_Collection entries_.
==*==
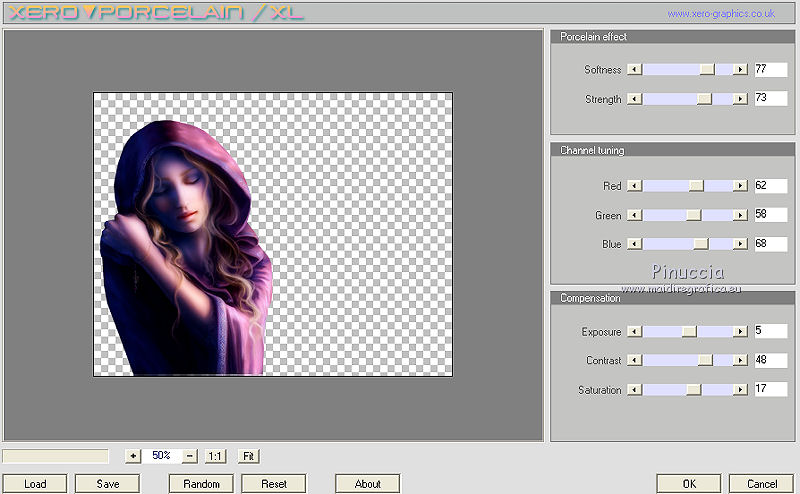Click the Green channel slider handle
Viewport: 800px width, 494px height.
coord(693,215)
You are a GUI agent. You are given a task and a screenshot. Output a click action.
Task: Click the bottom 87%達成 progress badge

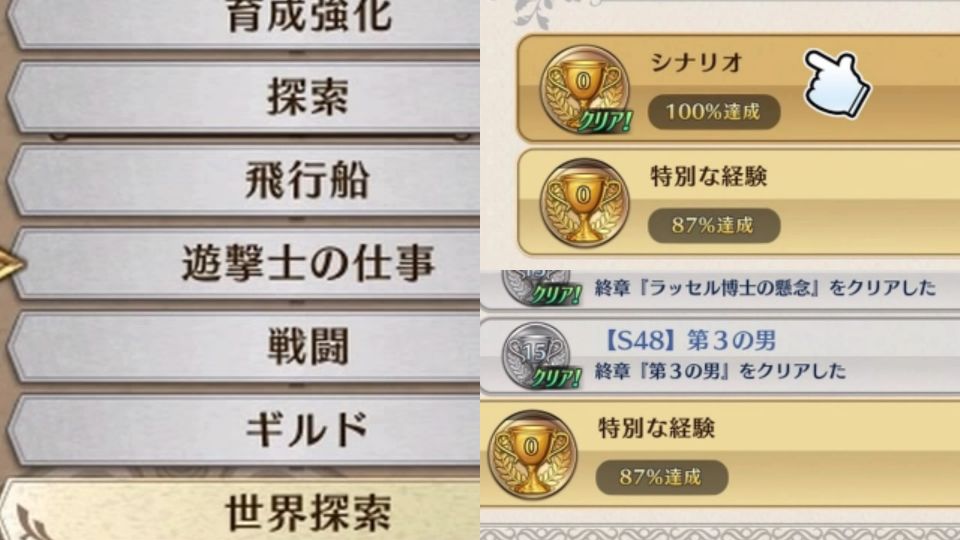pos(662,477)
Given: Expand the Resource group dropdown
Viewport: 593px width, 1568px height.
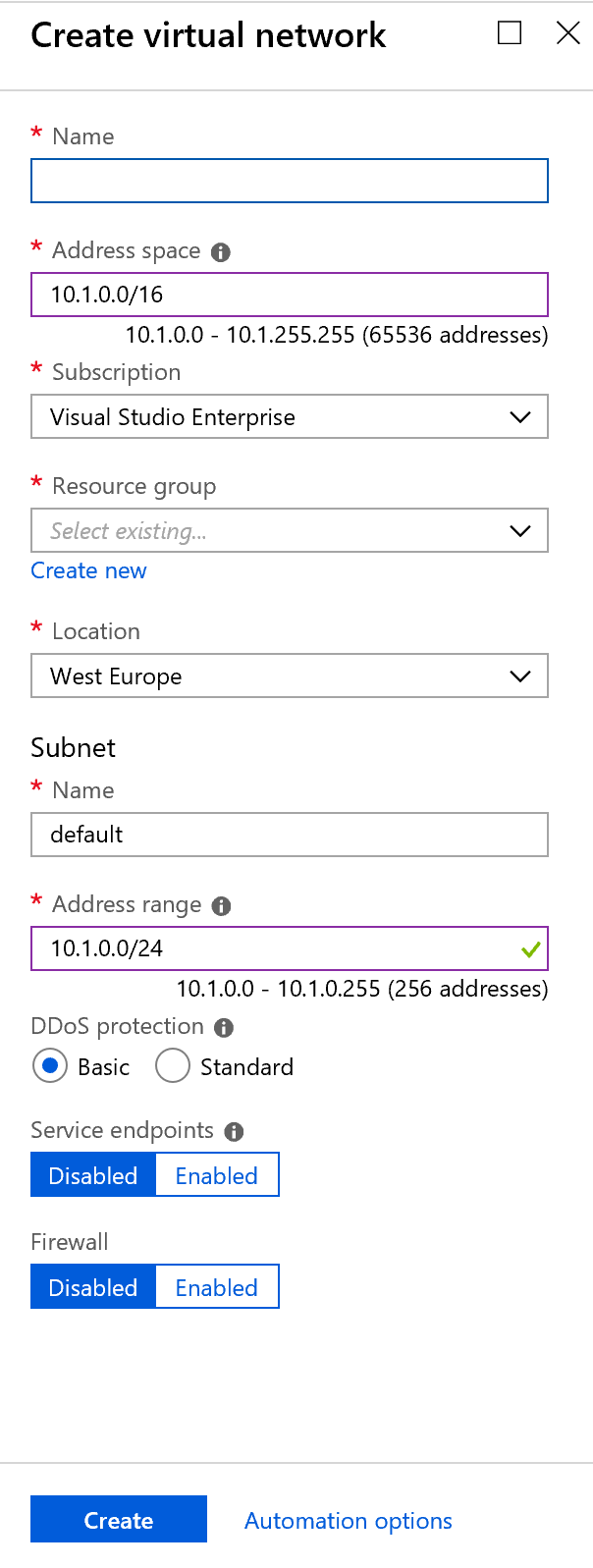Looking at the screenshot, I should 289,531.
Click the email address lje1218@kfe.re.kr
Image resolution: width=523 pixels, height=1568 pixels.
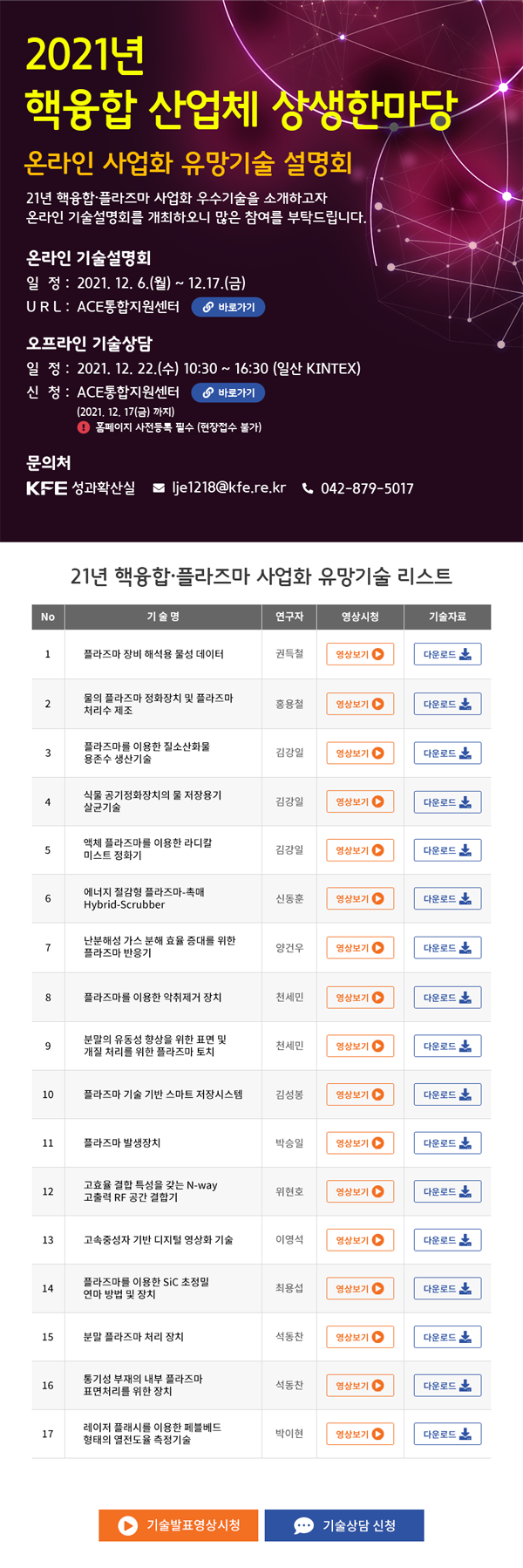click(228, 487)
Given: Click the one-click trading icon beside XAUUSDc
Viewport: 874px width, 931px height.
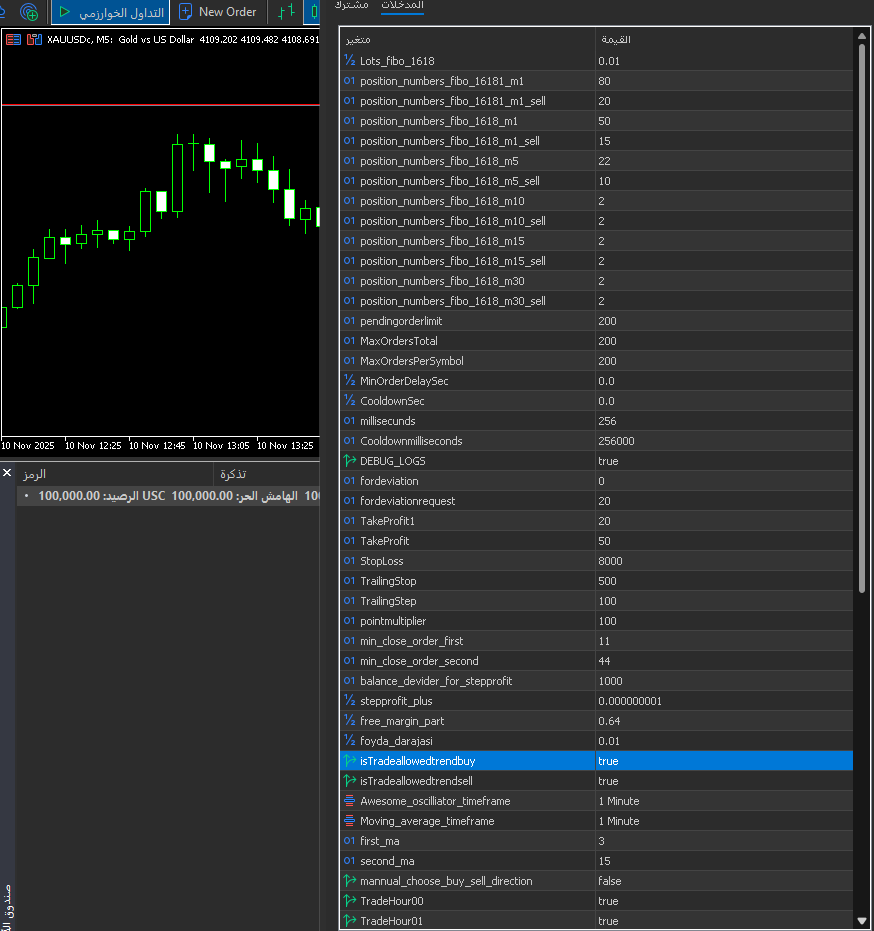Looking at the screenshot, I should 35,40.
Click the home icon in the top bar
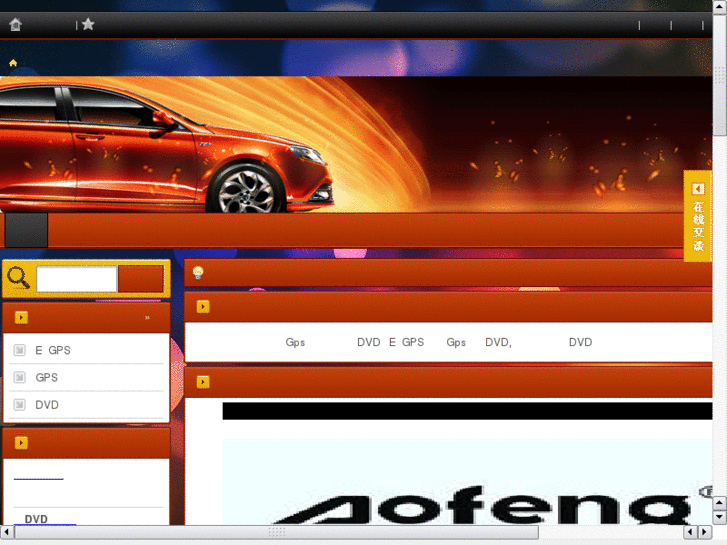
==*==
_ACTIVITY_.
Only the lines of the data holding the string "icon" are wanted; copy each of them.

_WRITTEN RESPONSE_.
Given: Click the one-click trading icon beside XAUUSDc
Click the home icon in the top bar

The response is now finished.